Skip to search boxSkip to navigationSkip to main content

The digital television transition, consumer power and the limits of cultural citizenship

  • aUniversity of California, Santa Barbara
Research Output: Contribution to journal Article Peer-review

Abstract

The transition from analog to digital television [DTV] in the United States occurred in 2009, and according to press reports, the transition proceeded smoothly. Despite the fact that the government seemingly avoided disaster, the narrative of the successful digital transition overlooks the larger complexities of the shift to DTV. This article presents a ‘policy from below’ analysis of the DTV transition, examining consumer commentary documenting the transition on such sites as ConsumerReports.org, amazon.com, and AARP.org.
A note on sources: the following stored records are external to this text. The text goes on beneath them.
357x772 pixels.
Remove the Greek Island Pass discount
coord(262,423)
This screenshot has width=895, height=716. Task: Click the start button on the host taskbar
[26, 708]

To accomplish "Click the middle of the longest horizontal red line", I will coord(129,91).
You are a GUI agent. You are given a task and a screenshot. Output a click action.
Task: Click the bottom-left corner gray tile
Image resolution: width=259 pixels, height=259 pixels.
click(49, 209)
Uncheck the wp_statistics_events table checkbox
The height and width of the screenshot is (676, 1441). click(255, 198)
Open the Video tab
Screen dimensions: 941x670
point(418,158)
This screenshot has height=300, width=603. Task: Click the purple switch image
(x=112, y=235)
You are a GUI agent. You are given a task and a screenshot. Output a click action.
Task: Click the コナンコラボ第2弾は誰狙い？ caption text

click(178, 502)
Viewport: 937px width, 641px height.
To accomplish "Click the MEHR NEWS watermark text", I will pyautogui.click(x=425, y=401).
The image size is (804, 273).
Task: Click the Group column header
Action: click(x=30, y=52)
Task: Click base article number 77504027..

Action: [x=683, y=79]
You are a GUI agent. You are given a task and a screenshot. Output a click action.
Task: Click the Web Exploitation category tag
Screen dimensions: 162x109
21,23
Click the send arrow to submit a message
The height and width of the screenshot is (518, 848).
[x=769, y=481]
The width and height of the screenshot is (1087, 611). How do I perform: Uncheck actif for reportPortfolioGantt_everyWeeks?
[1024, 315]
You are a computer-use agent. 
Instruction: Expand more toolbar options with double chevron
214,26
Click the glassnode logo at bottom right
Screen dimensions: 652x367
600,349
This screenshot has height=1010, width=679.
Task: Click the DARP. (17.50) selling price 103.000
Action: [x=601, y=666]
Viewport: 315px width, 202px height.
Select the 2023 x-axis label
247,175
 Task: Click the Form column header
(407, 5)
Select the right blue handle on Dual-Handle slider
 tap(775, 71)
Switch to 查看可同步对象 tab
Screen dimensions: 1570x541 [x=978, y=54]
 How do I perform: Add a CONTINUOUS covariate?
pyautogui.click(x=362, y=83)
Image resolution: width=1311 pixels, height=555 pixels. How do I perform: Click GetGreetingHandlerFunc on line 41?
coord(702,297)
Juxtaposing government anxieties about the preparedness of the American public with a portrait of technologically savvy consumers, this article qualifies the seeming success of the DTV conversion by questioning the government's equation of consumption with citizenship and by exposing the inadequacies of the neoliberal logics guiding government policymakers. As demonstrated by the DTV transition, the commitment of the government to protect consumer access to the information conveyed by a crucial common carrier technology signals troubling portents of a future dependent upon citizens accessing information through the Internet, a medium lacking television's comparatively strong regulatory frameworks. The DTV transition spotlights the failures of government regulation even while it also signals the stakes of exchanging the regulation enacted by the government to that enacted by the invisible hand of the marketplace.